----- ENTRIES PROVIDED

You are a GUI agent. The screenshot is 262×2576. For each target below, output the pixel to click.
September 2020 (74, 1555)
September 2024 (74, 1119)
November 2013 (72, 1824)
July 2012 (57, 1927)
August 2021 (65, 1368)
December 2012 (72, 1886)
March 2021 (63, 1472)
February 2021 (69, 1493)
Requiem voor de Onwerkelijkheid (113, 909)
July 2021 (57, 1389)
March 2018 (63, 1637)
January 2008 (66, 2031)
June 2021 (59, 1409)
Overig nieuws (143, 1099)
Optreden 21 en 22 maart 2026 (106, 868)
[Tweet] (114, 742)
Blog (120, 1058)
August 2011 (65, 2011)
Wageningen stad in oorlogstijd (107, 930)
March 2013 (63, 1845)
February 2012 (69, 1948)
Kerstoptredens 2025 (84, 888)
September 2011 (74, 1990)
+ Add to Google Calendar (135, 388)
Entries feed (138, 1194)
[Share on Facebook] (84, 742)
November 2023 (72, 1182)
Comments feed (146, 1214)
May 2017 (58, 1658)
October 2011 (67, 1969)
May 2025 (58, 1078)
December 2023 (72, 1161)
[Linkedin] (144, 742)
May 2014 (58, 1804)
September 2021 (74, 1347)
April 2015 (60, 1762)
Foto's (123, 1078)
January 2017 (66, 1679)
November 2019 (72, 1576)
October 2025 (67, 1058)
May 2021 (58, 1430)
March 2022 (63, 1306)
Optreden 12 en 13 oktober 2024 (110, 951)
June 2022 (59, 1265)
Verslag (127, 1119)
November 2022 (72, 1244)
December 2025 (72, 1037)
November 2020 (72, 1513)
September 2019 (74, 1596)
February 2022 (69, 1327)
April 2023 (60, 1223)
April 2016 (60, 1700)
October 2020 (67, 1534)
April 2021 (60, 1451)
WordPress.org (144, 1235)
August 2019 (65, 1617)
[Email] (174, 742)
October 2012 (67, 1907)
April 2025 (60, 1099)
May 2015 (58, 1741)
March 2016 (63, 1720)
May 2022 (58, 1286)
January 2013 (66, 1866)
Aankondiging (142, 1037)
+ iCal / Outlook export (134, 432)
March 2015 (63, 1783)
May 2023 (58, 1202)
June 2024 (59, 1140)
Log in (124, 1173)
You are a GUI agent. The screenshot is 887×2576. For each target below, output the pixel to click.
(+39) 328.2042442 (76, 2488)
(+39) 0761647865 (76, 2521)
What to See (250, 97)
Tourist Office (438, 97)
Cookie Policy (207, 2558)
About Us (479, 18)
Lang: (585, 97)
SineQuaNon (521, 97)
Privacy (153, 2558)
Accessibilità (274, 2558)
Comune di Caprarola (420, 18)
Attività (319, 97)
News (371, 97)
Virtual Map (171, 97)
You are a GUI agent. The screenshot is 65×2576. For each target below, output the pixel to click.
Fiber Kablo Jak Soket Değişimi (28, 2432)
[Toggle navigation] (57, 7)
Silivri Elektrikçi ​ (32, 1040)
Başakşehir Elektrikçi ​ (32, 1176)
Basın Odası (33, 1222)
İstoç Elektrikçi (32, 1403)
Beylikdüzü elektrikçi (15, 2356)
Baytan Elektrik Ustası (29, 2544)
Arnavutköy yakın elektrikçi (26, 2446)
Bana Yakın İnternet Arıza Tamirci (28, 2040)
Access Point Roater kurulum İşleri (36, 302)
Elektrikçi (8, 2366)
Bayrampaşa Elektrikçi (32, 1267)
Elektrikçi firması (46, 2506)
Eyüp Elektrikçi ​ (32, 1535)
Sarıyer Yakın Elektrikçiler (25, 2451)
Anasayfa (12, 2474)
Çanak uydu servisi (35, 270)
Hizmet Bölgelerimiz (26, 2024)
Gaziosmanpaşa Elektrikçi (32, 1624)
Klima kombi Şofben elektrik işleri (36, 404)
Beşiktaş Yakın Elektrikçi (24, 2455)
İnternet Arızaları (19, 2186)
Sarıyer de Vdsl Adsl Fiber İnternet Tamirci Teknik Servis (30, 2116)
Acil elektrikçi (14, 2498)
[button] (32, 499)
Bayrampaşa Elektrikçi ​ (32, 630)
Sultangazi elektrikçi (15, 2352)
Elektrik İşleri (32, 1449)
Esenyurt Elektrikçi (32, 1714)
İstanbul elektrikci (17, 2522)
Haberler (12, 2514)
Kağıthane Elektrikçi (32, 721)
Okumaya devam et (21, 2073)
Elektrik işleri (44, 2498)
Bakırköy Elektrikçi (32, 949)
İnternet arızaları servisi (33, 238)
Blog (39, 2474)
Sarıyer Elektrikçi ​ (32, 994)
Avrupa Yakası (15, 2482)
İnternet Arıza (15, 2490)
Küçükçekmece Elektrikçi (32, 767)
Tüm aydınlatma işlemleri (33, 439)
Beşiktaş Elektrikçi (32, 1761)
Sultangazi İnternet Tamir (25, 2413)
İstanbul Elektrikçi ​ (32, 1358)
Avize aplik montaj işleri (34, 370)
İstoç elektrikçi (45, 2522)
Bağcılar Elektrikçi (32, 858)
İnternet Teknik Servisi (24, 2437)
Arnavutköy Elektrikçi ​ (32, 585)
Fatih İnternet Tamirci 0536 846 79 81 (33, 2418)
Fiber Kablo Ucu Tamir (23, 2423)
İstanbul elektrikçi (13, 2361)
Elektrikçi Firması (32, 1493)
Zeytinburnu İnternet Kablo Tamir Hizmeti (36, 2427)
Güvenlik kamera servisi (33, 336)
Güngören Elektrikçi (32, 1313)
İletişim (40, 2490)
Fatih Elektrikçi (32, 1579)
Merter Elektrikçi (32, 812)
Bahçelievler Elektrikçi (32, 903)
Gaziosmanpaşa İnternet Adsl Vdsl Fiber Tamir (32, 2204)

----------

(THE PROBLEM): Retype the records that precede this task, keeping them exactly the same.

(TASK ANSWER):
You are a GUI agent. The screenshot is 262×2576. For each target below, output the pixel to click.
September 2020 (74, 1555)
September 2024 (74, 1119)
November 2013 (72, 1824)
July 2012 (57, 1927)
August 2021 (65, 1368)
December 2012 (72, 1886)
March 2021 (63, 1472)
February 2021 (69, 1493)
Requiem voor de Onwerkelijkheid (113, 909)
July 2021 (57, 1389)
March 2018 (63, 1637)
January 2008 (66, 2031)
June 2021 (59, 1409)
Overig nieuws (143, 1099)
Optreden 21 en 22 maart 2026 (106, 868)
[Tweet] (114, 742)
Blog (120, 1058)
August 2011 (65, 2011)
Wageningen stad in oorlogstijd (107, 930)
March 2013 (63, 1845)
February 2012 (69, 1948)
Kerstoptredens 2025 (84, 888)
September 2011 (74, 1990)
+ Add to Google Calendar (135, 388)
Entries feed (138, 1194)
[Share on Facebook] (84, 742)
November 2023 (72, 1182)
Comments feed (146, 1214)
May 2017 (58, 1658)
October 2011 (67, 1969)
May 2025 (58, 1078)
December 2023 (72, 1161)
[Linkedin] (144, 742)
May 2014 (58, 1804)
September 2021 (74, 1347)
April 2015 (60, 1762)
Foto's (123, 1078)
January 2017 (66, 1679)
November 2019 (72, 1576)
October 2025 (67, 1058)
May 2021 (58, 1430)
March 2022 (63, 1306)
Optreden 12 en 13 oktober 2024 (110, 951)
June 2022 (59, 1265)
Verslag (127, 1119)
November 2022 (72, 1244)
December 2025 (72, 1037)
November 2020 (72, 1513)
September 2019 (74, 1596)
February 2022 (69, 1327)
April 2023 (60, 1223)
April 2016 (60, 1700)
October 2020 (67, 1534)
April 2021 (60, 1451)
WordPress.org (144, 1235)
August 2019 (65, 1617)
[Email] (174, 742)
October 2012 (67, 1907)
April 2025 (60, 1099)
May 2015 (58, 1741)
March 2016 (63, 1720)
May 2022 (58, 1286)
January 2013 (66, 1866)
Aankondiging (142, 1037)
+ iCal / Outlook export (134, 432)
March 2015 (63, 1783)
May 2023 (58, 1202)
June 2024 (59, 1140)
Log in (124, 1173)
You are a GUI agent. The screenshot is 887×2576. For each target below, output the pixel to click.
(+39) 328.2042442 (76, 2488)
(+39) 0761647865 (76, 2521)
What to See (250, 97)
Tourist Office (438, 97)
Cookie Policy (207, 2558)
About Us (479, 18)
Lang: (585, 97)
SineQuaNon (521, 97)
Privacy (153, 2558)
Accessibilità (274, 2558)
Comune di Caprarola (420, 18)
Attività (319, 97)
News (371, 97)
Virtual Map (171, 97)
You are a GUI agent. The screenshot is 65×2576. For each target below, output the pixel to click.
Fiber Kablo Jak Soket Değişimi (28, 2432)
[Toggle navigation] (57, 7)
Silivri Elektrikçi ​ (32, 1040)
Başakşehir Elektrikçi ​ (32, 1176)
Basın Odası (33, 1222)
İstoç Elektrikçi (32, 1403)
Beylikdüzü elektrikçi (15, 2356)
Baytan Elektrik Ustası (29, 2544)
Arnavutköy yakın elektrikçi (26, 2446)
Bana Yakın İnternet Arıza Tamirci (28, 2040)
Access Point Roater kurulum İşleri (36, 302)
Elektrikçi (8, 2366)
Bayrampaşa Elektrikçi (32, 1267)
Elektrikçi firması (46, 2506)
Eyüp Elektrikçi ​ (32, 1535)
Sarıyer Yakın Elektrikçiler (25, 2451)
Anasayfa (12, 2474)
Çanak uydu servisi (35, 270)
Hizmet Bölgelerimiz (26, 2024)
Gaziosmanpaşa Elektrikçi (32, 1624)
Klima kombi Şofben elektrik işleri (36, 404)
Beşiktaş Yakın Elektrikçi (24, 2455)
İnternet Arızaları (19, 2186)
Sarıyer de Vdsl Adsl Fiber İnternet Tamirci Teknik Servis (30, 2116)
Acil elektrikçi (14, 2498)
[button] (32, 499)
Bayrampaşa Elektrikçi ​ (32, 630)
Sultangazi elektrikçi (15, 2352)
Elektrik İşleri (32, 1449)
Esenyurt Elektrikçi (32, 1714)
İstanbul elektrikci (17, 2522)
Haberler (12, 2514)
Kağıthane Elektrikçi (32, 721)
Okumaya devam et (21, 2073)
Elektrik işleri (44, 2498)
Bakırköy Elektrikçi (32, 949)
İnternet arızaları servisi (33, 238)
Blog (39, 2474)
Sarıyer Elektrikçi ​ (32, 994)
Avrupa Yakası (15, 2482)
İnternet Arıza (15, 2490)
Küçükçekmece Elektrikçi (32, 767)
Tüm aydınlatma işlemleri (33, 439)
Beşiktaş Elektrikçi (32, 1761)
Sultangazi İnternet Tamir (25, 2413)
İstanbul Elektrikçi ​ (32, 1358)
Avize aplik montaj işleri (34, 370)
İstoç elektrikçi (45, 2522)
Bağcılar Elektrikçi (32, 858)
İnternet Teknik Servisi (24, 2437)
Arnavutköy Elektrikçi ​ (32, 585)
Fatih İnternet Tamirci 0536 846 79 81 (33, 2418)
Fiber Kablo Ucu Tamir (23, 2423)
İstanbul elektrikçi (13, 2361)
Elektrikçi Firması (32, 1493)
Zeytinburnu İnternet Kablo Tamir Hizmeti (36, 2427)
Güvenlik kamera servisi (33, 336)
Güngören Elektrikçi (32, 1313)
İletişim (40, 2490)
Fatih Elektrikçi (32, 1579)
Merter Elektrikçi (32, 812)
Bahçelievler Elektrikçi (32, 903)
Gaziosmanpaşa İnternet Adsl Vdsl Fiber Tamir (32, 2204)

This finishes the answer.